Background. Measurement of serum M-spike is used to determine response to therapy and treatment free survival in Waldenstrom Macroglobulinemia (WM). However, there are many limitations to the use of IgM M-spike, and new sensitive markers are needed to determine early response or progression in these patients. We have previously shown that involved serum free light chain (sFLC) accurately diagnosed patients with WM, and correlated with markers of poor prognosis, specifically beta- 2 microglobulin (B2M). In this study, we sought to determine the role of levels of involved in the response to therapy in patients with WM treated on clinical trials, and compare it to the response observed using the traditional M-spike measurement.

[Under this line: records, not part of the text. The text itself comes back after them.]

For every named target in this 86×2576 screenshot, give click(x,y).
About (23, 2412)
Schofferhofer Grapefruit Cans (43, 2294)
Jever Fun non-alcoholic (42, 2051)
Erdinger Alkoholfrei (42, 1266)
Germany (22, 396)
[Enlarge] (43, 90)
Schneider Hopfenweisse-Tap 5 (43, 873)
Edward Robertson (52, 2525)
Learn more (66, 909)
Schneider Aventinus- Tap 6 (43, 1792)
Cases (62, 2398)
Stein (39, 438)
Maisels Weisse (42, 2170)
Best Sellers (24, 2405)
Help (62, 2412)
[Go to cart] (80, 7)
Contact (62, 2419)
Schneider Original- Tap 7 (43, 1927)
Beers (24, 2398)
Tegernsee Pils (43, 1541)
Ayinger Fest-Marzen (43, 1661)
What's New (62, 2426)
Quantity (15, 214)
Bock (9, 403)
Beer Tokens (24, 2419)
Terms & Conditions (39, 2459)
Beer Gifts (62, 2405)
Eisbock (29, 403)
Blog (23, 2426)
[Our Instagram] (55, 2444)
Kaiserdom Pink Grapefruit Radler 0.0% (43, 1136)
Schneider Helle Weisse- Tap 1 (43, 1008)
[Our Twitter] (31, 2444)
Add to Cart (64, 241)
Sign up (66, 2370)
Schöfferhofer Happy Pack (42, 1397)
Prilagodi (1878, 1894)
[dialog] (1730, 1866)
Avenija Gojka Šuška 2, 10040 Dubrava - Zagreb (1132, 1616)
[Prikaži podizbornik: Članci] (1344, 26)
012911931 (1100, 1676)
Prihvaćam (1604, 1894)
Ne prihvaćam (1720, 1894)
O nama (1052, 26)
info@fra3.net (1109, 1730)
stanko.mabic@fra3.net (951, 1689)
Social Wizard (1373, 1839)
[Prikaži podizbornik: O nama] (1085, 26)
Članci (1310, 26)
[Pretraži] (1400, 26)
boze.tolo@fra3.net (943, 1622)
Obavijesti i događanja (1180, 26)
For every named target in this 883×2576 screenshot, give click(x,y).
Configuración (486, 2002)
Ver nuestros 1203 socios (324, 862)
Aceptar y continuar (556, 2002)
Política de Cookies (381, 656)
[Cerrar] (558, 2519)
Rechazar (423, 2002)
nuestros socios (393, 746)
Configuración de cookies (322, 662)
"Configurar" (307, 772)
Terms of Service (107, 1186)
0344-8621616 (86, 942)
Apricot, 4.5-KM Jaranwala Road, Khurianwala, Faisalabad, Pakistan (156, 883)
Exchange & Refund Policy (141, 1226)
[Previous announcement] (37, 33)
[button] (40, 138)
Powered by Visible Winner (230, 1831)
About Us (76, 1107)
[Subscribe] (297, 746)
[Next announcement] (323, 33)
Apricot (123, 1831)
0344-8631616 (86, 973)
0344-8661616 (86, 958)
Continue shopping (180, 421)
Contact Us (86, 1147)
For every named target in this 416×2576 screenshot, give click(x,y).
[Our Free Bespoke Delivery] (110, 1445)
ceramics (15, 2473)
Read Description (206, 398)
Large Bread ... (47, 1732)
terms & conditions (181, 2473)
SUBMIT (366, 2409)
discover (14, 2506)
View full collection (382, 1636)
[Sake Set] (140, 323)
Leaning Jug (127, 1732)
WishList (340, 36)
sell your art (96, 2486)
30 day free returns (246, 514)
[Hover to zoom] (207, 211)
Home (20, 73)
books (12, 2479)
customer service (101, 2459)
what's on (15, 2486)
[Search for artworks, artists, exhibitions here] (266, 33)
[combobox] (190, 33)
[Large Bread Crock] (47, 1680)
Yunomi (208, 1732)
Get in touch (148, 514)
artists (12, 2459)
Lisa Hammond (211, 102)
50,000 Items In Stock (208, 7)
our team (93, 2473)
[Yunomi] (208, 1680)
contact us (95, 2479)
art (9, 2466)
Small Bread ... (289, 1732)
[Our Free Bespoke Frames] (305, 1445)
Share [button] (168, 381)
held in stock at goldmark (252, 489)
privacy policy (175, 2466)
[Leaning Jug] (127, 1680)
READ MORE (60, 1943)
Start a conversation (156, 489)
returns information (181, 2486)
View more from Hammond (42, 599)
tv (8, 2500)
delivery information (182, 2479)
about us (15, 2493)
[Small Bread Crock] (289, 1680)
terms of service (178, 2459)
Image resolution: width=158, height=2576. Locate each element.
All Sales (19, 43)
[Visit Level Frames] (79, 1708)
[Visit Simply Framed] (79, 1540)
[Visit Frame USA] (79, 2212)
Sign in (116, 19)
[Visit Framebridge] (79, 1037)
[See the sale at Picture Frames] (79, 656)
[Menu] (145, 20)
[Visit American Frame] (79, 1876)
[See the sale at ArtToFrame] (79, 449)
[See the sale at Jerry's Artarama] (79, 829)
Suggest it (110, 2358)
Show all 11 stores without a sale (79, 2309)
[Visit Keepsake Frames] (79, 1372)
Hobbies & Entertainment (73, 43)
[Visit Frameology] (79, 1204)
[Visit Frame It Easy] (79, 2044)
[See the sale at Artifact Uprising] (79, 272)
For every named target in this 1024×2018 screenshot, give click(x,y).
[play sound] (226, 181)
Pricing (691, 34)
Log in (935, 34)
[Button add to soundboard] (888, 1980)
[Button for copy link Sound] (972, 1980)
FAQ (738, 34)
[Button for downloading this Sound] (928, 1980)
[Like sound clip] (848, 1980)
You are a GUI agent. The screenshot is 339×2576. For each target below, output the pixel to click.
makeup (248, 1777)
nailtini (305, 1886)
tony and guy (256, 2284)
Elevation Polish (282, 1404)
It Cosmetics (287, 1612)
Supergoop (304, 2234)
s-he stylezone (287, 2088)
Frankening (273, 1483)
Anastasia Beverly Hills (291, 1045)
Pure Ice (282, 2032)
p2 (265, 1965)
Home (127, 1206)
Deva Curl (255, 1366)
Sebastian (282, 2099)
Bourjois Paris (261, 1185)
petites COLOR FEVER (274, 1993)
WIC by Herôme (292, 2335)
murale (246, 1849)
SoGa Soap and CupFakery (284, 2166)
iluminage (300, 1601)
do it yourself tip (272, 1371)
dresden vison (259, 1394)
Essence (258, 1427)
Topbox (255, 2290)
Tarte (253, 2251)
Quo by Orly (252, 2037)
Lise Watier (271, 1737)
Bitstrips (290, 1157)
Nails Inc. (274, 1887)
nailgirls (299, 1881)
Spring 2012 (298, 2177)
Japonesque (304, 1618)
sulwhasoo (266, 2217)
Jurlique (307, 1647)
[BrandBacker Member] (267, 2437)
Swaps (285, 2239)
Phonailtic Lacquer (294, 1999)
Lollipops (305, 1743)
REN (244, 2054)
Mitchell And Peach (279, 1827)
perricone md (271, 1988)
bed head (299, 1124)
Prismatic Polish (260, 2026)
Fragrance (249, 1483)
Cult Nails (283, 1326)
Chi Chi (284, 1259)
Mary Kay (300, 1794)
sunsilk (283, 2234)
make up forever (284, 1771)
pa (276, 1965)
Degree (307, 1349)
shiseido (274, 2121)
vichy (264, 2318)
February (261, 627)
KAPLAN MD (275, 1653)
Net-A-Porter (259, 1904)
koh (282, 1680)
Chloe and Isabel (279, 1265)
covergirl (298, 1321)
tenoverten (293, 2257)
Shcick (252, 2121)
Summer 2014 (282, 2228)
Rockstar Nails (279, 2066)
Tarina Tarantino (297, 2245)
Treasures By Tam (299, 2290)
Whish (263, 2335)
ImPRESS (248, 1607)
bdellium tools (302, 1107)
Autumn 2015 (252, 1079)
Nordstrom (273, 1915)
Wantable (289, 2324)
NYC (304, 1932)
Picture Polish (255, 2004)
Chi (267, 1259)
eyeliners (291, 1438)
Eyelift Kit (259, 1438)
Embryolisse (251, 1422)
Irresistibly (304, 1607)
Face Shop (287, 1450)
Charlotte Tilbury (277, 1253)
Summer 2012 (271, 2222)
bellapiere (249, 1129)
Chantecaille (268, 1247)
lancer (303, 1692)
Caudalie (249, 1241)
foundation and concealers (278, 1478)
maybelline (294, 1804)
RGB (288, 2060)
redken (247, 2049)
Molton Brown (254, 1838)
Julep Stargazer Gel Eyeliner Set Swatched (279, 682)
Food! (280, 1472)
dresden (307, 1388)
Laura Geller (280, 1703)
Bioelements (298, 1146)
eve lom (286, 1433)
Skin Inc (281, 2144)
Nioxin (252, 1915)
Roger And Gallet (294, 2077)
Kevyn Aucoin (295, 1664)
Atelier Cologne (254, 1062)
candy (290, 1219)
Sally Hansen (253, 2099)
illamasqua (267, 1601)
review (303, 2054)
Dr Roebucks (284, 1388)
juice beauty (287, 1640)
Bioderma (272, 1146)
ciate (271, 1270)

Methods. We prospectively studied involved sFLC in 61 WM patients enrolled on 2 clinical trials, at diagnosis (N=8) and with relapse/refractory disease (N=53). Patients were treated on one of two clinical trials: either perifosine (N=30; given 150mg oral daily) or combination of bortezomib and rituximab (N=30; given IV bortezomib 1.6mg/m2 at days 1, 8, 15 q 28 days × 6 cycles and rituxan 375 mg/m2 at days 1, 8, 15, 22 on cycles 1 and 4). Response was assessed after cycle 2, confirmed on 2 consecutive measurements, and included minor response (MR), partial response (PR) or complete remission (CR).

Results. The baseline characteristics of the patients were as follows: the median age was 65 years (44–83), male/female ratio 2.38, serum B2M 3.0mg/L (1.00–7.30), hemoglobin 11.0g/dL (7.00–14.90), platelet count 216 ×109/mm3 (46–563), serum M-spike 2.24g/L (0.41–4.62), and involved sFLC 95.2mg/L (4.92–868). The WM International staging system (WM-ISS) showed that 28% of patients had low ISS, 31% intermediate, and 41% high ISS scores. The overall response rate for the entire cohort was 62.3%, assessed by M-spike measurement (MR=23, PR=13, nCR=2). The overall response rate using involved sFLC level was 72.1% (MR=14, PR=29, and CR=1), (p<0.001). We then investigated the role of sFLC in predicting early response to therapy in patients treated with bortezomib and rituximab. We studied the level of sFLC weekly for the first month of therapy. Interestingly, early measurement of sFLC in the first month of therapy significantly predicted response; 93% of the patients who obtained at least an MR within the first 3 weeks of therapy by sFLC demonstrated a response on further follow up using serum M-spike (p=0.024).

Conclusion. In this study, we identified that involved sFLC is a new and reliable marker for monitoring response to therapy in WM disease, especially to determine early response in these patients.

Disclosures: No relevant conflicts of interest to declare.